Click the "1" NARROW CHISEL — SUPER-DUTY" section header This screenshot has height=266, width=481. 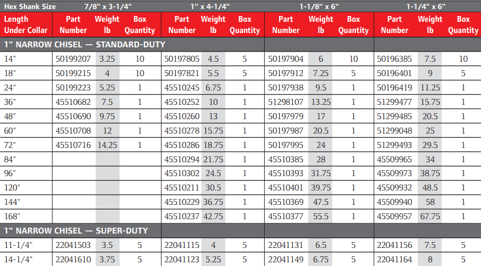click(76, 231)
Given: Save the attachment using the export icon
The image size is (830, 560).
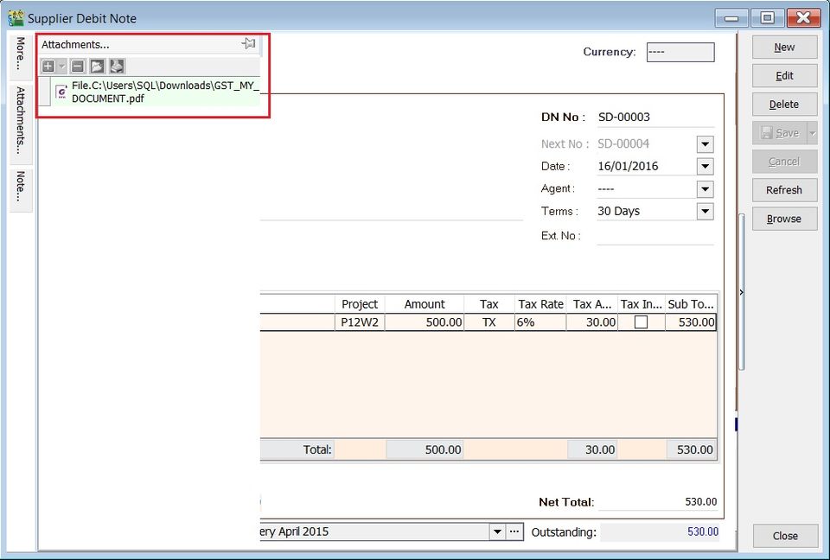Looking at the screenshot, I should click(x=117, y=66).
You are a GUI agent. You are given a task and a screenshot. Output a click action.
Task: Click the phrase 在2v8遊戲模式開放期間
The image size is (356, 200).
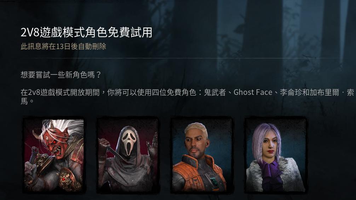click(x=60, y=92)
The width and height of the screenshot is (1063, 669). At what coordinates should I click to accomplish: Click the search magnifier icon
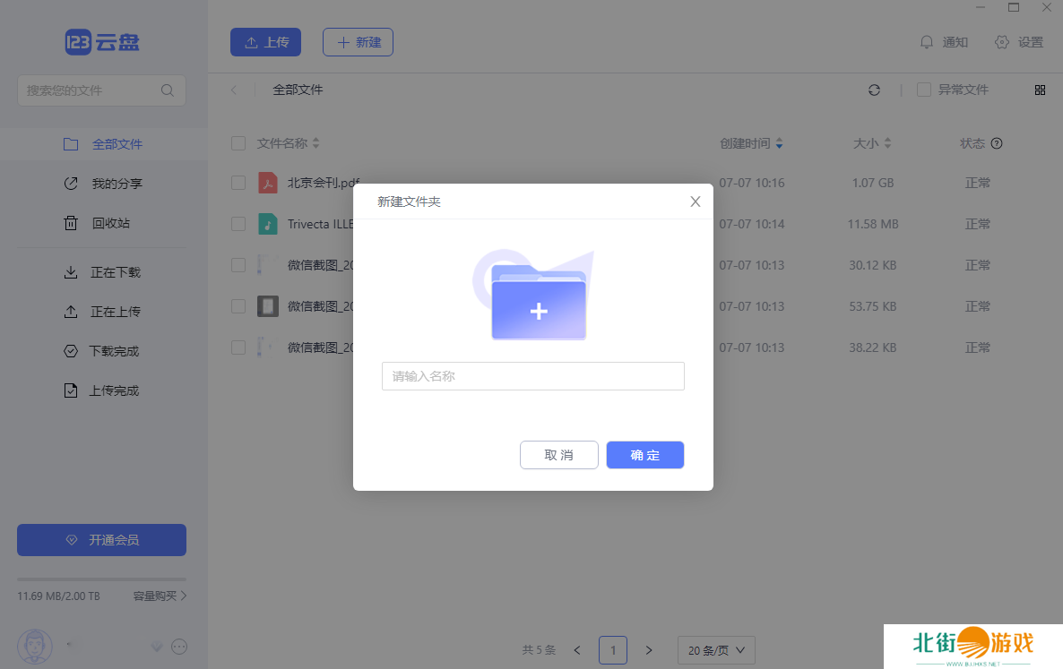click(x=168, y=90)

========================================

Aim of the exercise –
Set down exactly, line for line, the data from the line that contains "You are a GUI" through its last line, keeping pictures out.

Exercise result –
You are a GUI agent. You are given a task and a screenshot. Output a click action.
Task: Click the phrase 在2v8遊戲模式開放期間
The image size is (356, 200).
click(x=60, y=92)
The width and height of the screenshot is (1063, 669). At what coordinates should I click to accomplish: Click the search magnifier icon
click(x=168, y=90)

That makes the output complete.